A verdade sobre a Allied Crude Oil Refining Company chegou ao mercado como uma bomba atômica financeira: a empresa de Tino De Angelis emprestou mais de US $ 150 milhões de 51 instituições financeiras diferentes, muitas delas entre as mais antigas e proeminentes firmas de Wall Street existentes… e ele realmente tinha apenas US $ 6 milhões em petróleo. O preço do óleo de soja despencou imediatamente - o que significa que o pouco de óleo que De Angelis tinha agora valeu ainda menos.

Em 19 de novembro, a Allied Oil declarou falência. Foi um escândalo tão grande - na época, o maior caso de fraude financeira da história - que os funcionários da Bolsa de Valores de Nova York tiveram que lutar para evitar uma quebra no mercado de ações. Três dias depois, na sexta-feira, 22 de novembro de 1963, o presidente John F. Kennedy foi assassinado, aumentando o pânico financeiro. Com uma colisão aparentemente iminente, os funcionários da bolsa de valores organizaram um resgate de duas das maiores e mais duras empresas de corretagem de Wall Street, e conseguiram evitar um acidente.

ONDE ESTÁ O DINHEIRO?

Das 51 instituições que acabaram vítimas do escorregadio vigarismo de De Angelis, dois foram expulsos do negócio; o resto perdeu dinheiro, em quantias que variam de substanciais a gigantescas. American Express, provavelmente merecidamente, foi o mais atingido. Seu preço das ações caiu mais de 50%, e eles acabaram perdendo algo em torno de US $ 58 milhões.

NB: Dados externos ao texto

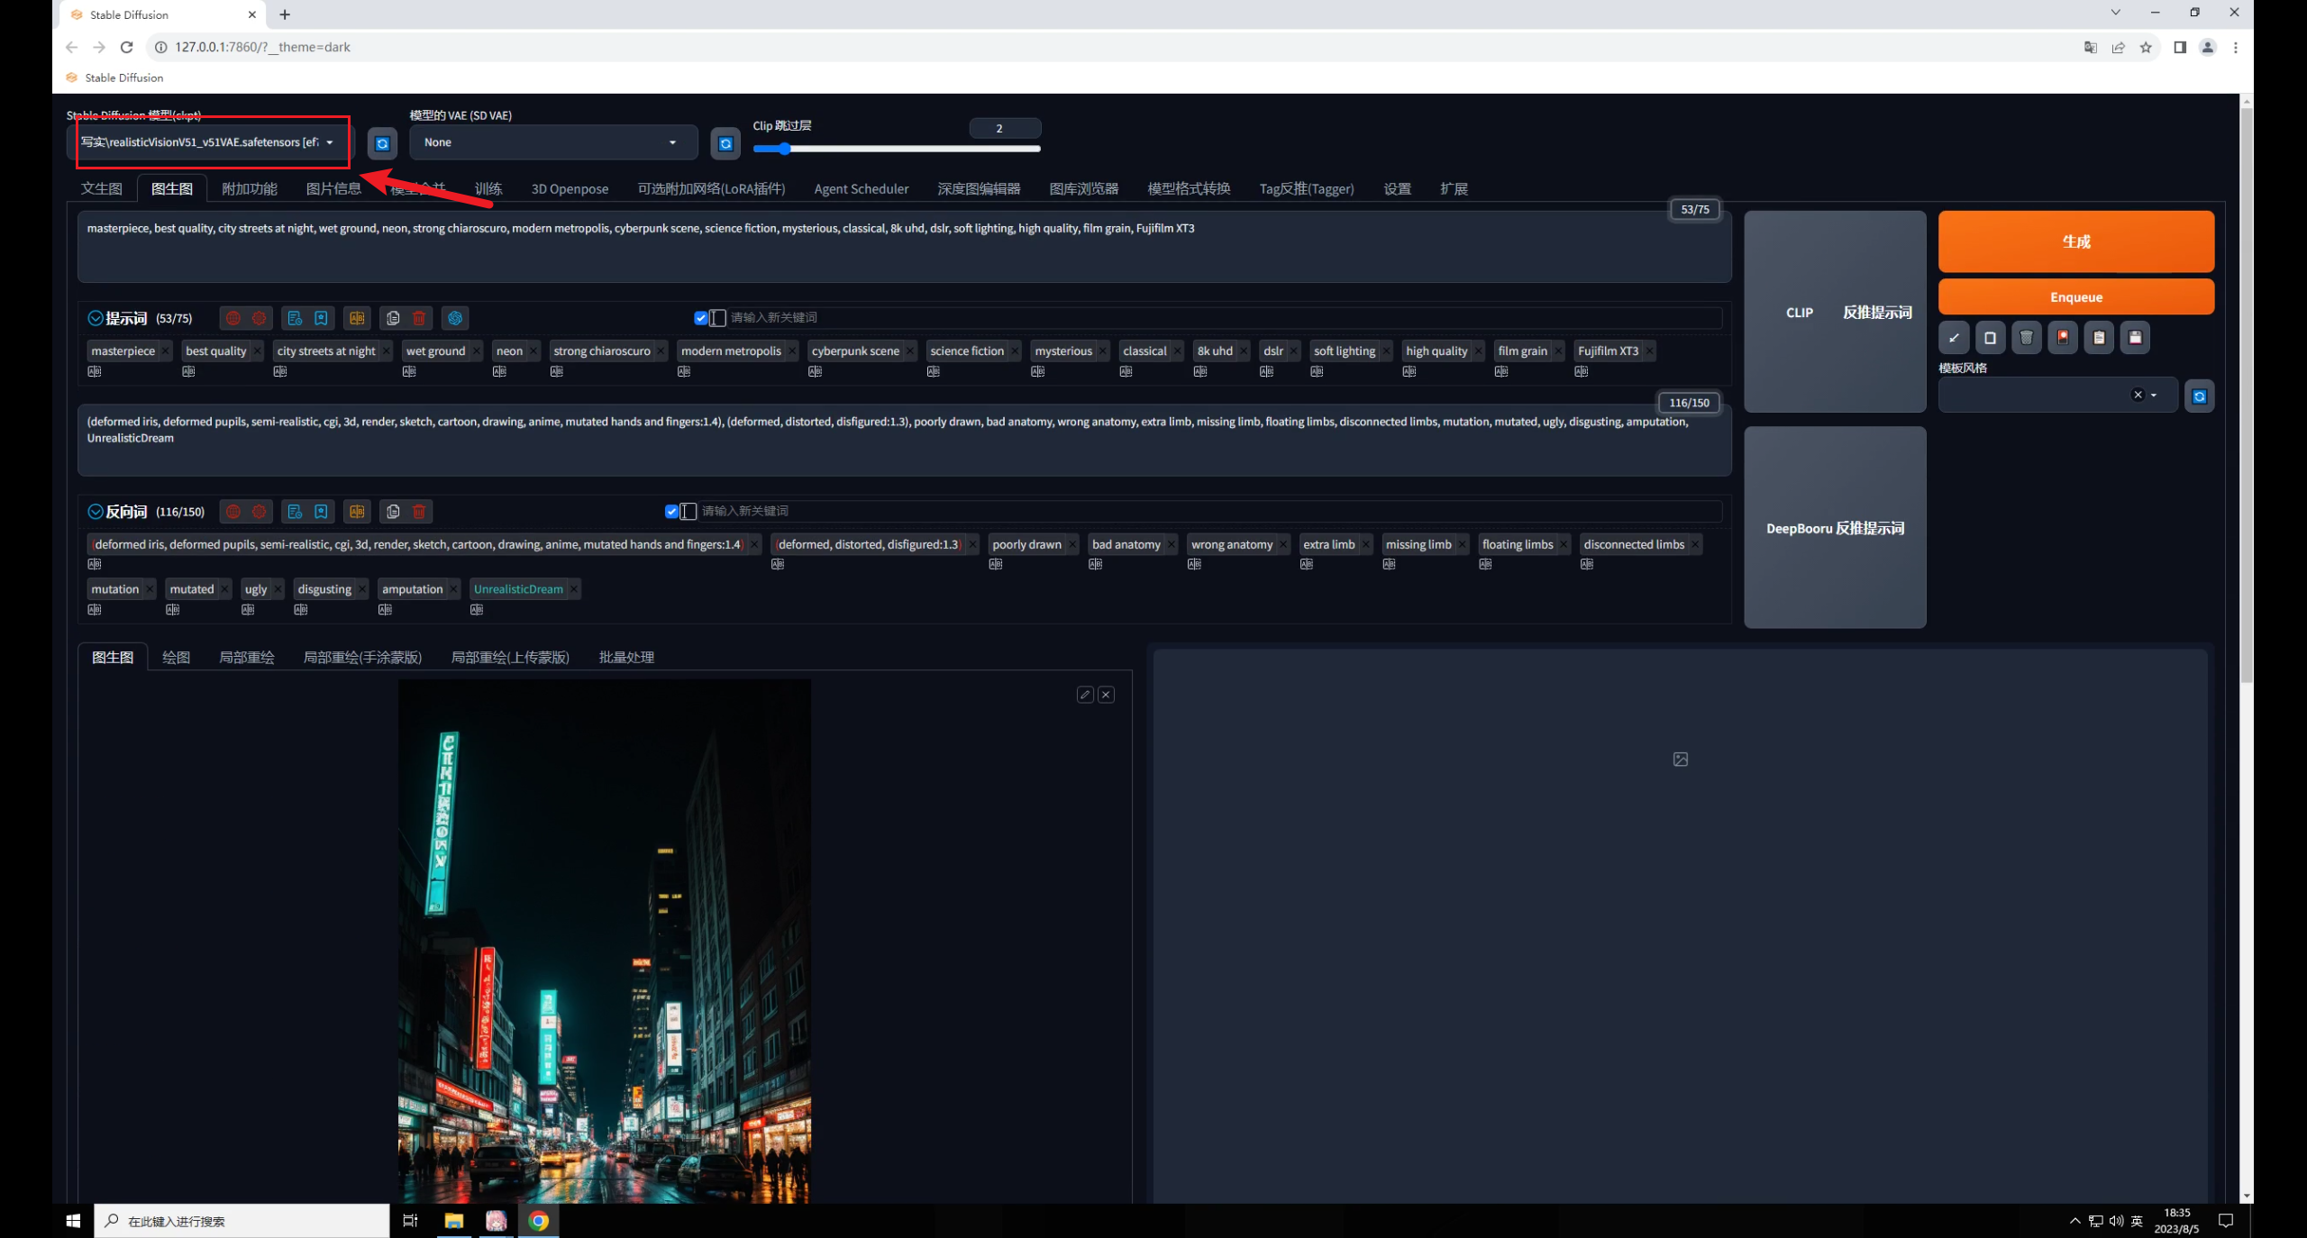
Task: Open the Stable Diffusion model checkpoint dropdown
Action: coord(209,142)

Tino De Angelis foi condenado por acusações relacionadas a fraude e conspiração em 1965 e foi condenado a 20 anos de prisão. Durante o julgamento, foi revelado que ele havia escondido mais de US $ 500.000 em uma conta bancária na Suíça, mas milhões de dólares do empréstimo nunca foram contabilizados. De Angelis foi libertado da prisão em 1972 após cumprir sete anos. Não muito tempo depois, ele fez outra temporada na prisão, desta vez por uma fraude envolvendo uma empresa de carne do Missouri. De Angelis foi ouvido pela última vez em 1992, quando foi preso em mais um golpe relacionado a comida. (O ator de 78 anos foi pego tentando comprar 1,1 milhão de dólares em carne de uma empresa de Rochester, Nova York, com um cheque forjado). De Angelis foi condenado a 21 meses de prisão. Seu destino depois disso ... é simplesmente desconhecido.

É O ÓLEO SOBRE AGORA

Em 1964, quando a American Express ainda estava se recuperando do grande sucesso de suas finanças e sua reputação causada pelo golpe do óleo de salada, um investidor investiu e comprou US $ 20 milhões em ações da AmEx, acumulando uma participação de cinco por cento na empresa. Na época, a American Express era líder na nova indústria de cartões de crédito, que o investidor acreditava que um dia se tornaria parte da vida diária em todo o mundo. Ele estava certo. Aquele investidor: Warren Buffett. A partir de hoje, ele fez na vizinhança de US $ 3,7 bilhões do negócio.